> [Task to carry out]: Can you rewrite the material, beginning at the line that has "Screen dimensions: 374x170" and stopping after the line that has "pyautogui.click(x=871, y=398)", with every click coordinate scaled by 0.95 and rounded to the nearest whole number, halves rounded up? Keep all other lines and text unchanged, requests included.

[Word and element locating data]
- - -

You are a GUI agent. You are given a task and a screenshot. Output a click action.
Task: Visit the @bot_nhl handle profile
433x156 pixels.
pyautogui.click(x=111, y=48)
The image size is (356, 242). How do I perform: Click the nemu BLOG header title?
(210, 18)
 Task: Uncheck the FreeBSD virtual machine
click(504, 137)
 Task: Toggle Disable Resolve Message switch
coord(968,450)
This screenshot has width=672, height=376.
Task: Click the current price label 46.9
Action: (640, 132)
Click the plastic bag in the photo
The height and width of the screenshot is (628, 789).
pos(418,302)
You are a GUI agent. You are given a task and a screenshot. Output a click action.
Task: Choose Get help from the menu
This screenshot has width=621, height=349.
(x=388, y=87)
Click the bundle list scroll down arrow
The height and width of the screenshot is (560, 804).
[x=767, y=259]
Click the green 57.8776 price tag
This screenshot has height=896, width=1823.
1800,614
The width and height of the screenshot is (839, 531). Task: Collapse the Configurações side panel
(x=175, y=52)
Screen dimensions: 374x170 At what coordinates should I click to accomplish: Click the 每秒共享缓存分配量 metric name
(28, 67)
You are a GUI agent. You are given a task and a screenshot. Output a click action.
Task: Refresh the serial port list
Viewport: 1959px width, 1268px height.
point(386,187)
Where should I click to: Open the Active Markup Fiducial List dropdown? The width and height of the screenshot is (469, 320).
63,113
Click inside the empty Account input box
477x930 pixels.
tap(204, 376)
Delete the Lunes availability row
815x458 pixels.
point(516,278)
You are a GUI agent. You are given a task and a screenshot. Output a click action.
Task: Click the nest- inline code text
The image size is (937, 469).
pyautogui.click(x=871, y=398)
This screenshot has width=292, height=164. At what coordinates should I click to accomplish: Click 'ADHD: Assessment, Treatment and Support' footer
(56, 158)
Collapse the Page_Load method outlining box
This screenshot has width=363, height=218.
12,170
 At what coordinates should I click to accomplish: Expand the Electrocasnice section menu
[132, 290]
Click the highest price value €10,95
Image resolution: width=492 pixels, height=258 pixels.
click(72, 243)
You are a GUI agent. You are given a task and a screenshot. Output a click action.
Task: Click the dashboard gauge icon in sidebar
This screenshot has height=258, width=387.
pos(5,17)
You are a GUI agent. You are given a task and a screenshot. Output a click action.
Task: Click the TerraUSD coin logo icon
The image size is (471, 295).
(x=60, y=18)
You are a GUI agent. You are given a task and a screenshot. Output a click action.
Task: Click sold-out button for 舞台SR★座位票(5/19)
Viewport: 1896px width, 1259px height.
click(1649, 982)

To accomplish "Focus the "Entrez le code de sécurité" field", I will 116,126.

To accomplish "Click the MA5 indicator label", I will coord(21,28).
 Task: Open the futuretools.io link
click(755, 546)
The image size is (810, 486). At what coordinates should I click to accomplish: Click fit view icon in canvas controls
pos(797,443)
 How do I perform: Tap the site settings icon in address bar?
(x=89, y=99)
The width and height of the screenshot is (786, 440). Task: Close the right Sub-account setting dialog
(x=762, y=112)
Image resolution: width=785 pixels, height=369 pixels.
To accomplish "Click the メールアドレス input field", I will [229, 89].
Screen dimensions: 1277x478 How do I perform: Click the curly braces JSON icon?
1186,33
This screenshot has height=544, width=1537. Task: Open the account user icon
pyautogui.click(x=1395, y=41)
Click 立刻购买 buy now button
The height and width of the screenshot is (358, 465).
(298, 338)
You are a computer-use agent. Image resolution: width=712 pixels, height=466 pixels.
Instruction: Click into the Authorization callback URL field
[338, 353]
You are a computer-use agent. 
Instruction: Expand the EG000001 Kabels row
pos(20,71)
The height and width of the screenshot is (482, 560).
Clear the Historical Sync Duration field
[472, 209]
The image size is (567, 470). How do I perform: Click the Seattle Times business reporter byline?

- - -

> [Full answer]:
Screen dimensions: 374x170 At what coordinates should I click to accomplish: Click the 每秒共享缓存分配量 metric name
(27, 64)
You are a GUI agent. You are given a task and a screenshot. Output a click action.
Task: Refresh the serial port list
Viewport: 1959px width, 1268px height.
point(367,178)
Where should I click to: Open the Active Markup Fiducial List dropdown? The width and height of the screenshot is (469, 320).
60,107
Click inside the empty Account input box
477x930 pixels.
tap(194, 357)
Delete the Lunes availability row
815x458 pixels.
point(490,264)
You are a GUI agent. You are given a task and a screenshot. Output a click action.
Task: Click the nest- inline code text
The image size is (937, 469).
pyautogui.click(x=827, y=378)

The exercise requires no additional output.